_What is required_:
Copy out the entries below word for word, beginning with the line that contains "You are a GUI" and continuing through the final line of the entries. Leave the pictures out of your copy.

_Record excerpts_:

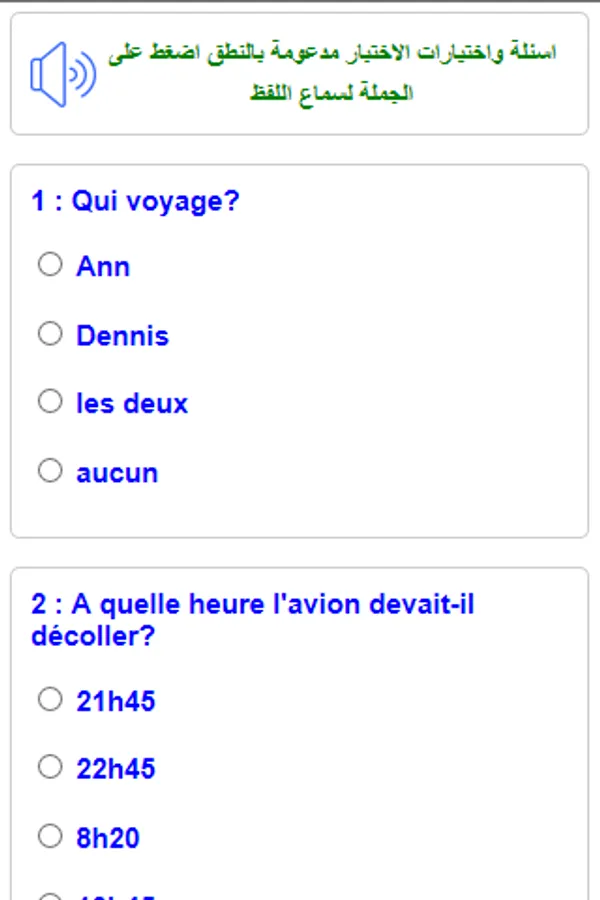Click the 'Ann' answer label text
Image resolution: width=600 pixels, height=900 pixels.
coord(103,266)
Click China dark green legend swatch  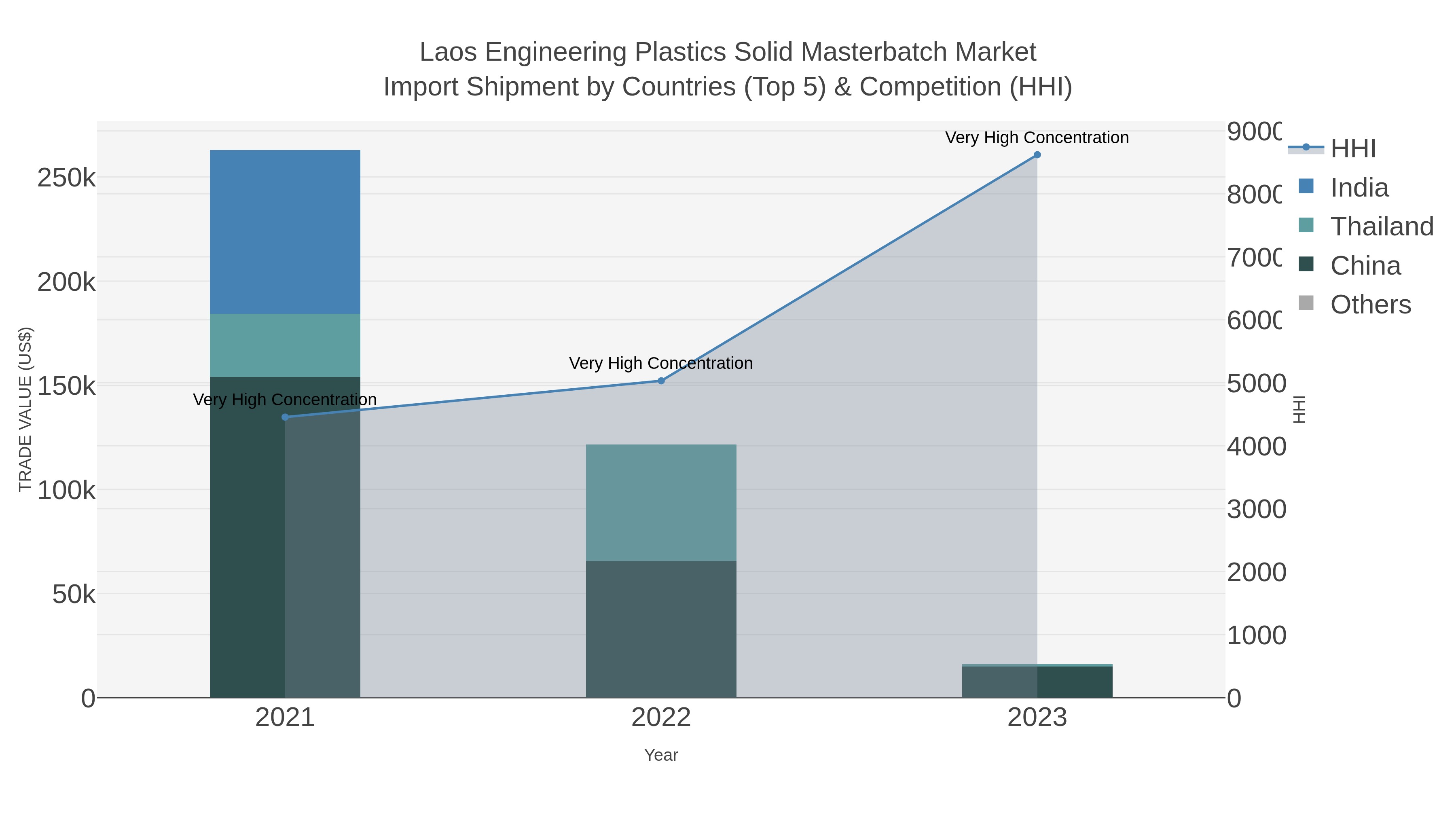(x=1306, y=264)
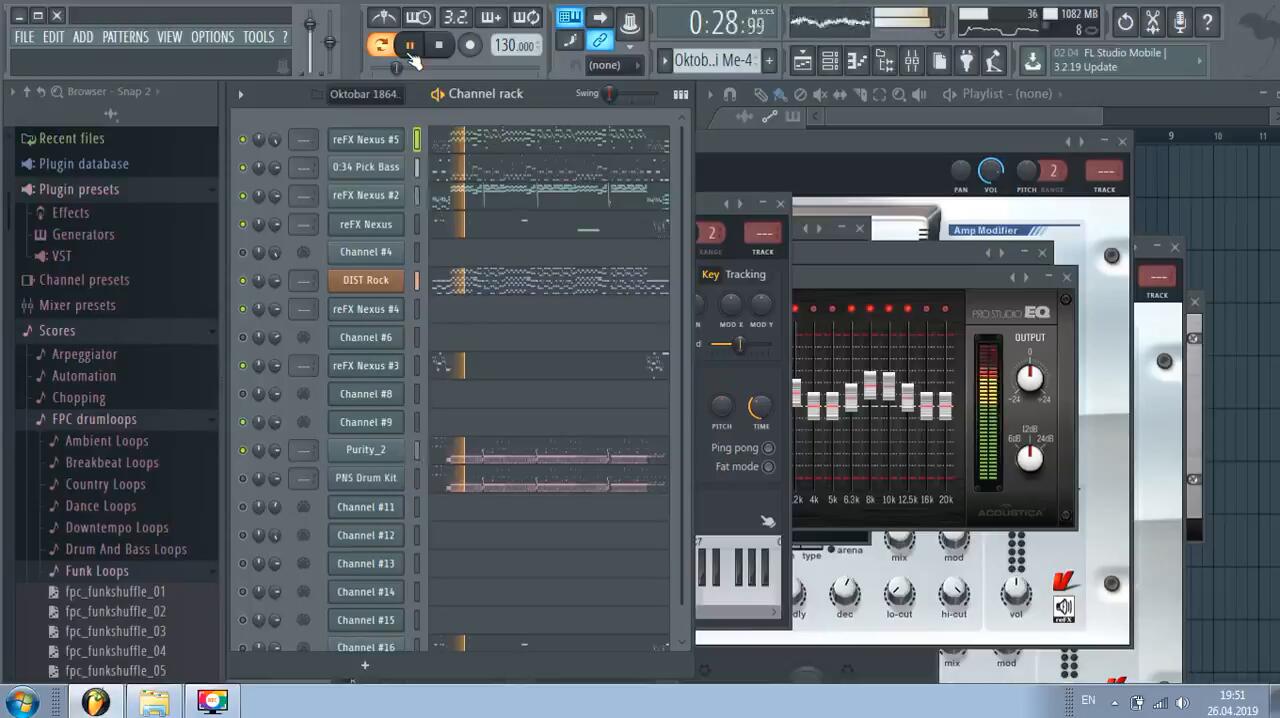Open the piano roll view icon
Viewport: 1280px width, 718px height.
[x=857, y=62]
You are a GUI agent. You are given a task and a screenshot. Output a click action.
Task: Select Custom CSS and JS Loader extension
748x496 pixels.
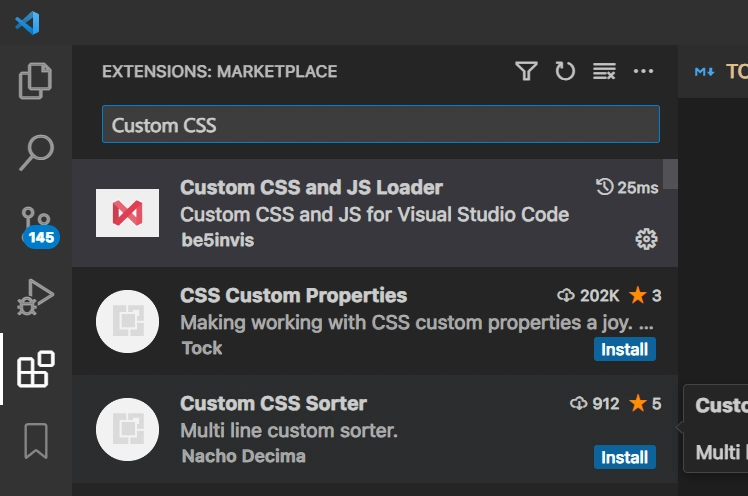click(x=370, y=213)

_Expected answer_:
You are a GUI agent. You are given a task and a screenshot. Output a click action.
Task: Select Custom CSS and JS Loader extension
748x496 pixels.
click(x=370, y=213)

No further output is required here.